Screenshot grounding data:

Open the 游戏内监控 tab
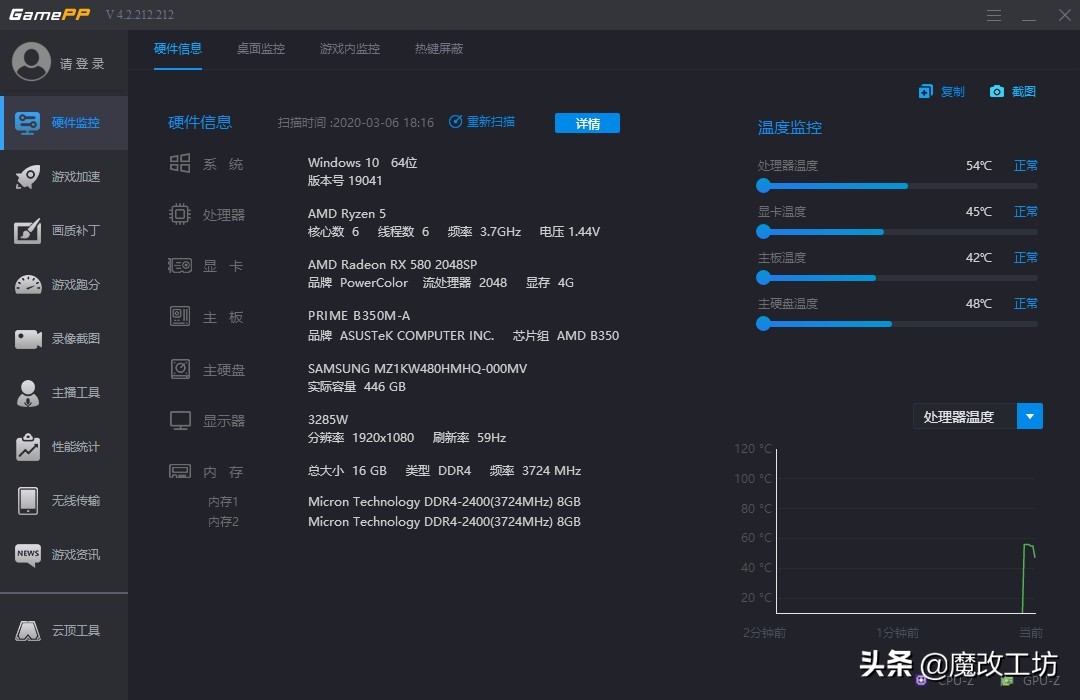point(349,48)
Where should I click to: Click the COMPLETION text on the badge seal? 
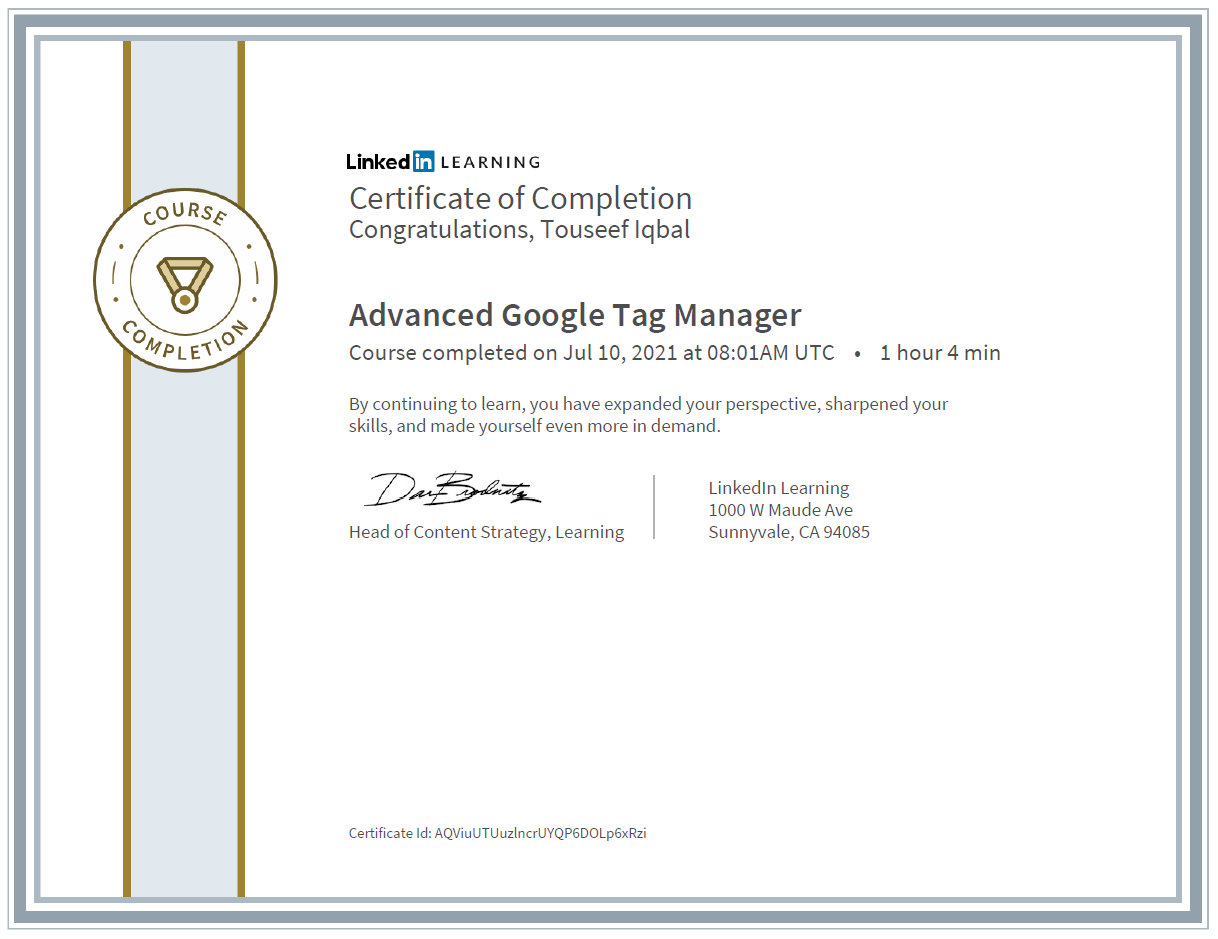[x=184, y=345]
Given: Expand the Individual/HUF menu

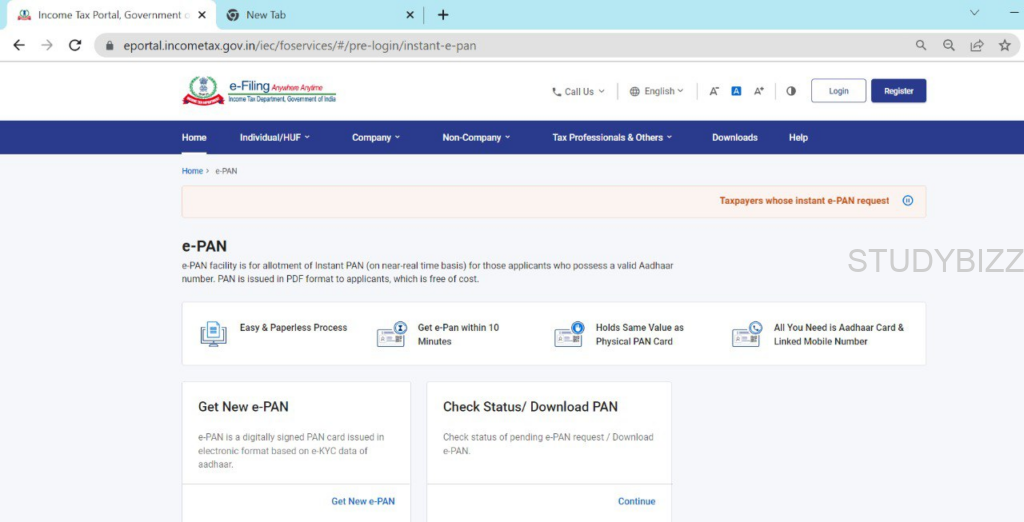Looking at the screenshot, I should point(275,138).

> What you will do:
All records above must be copied exactly, though the pictures they hold are to be left out.

> Result:
Open the 游戏内监控 tab
point(349,48)
Where should I click to: Click the COMPLETION text on the badge seal? 
[x=184, y=345]
Given: Expand the Individual/HUF menu

Looking at the screenshot, I should point(275,138).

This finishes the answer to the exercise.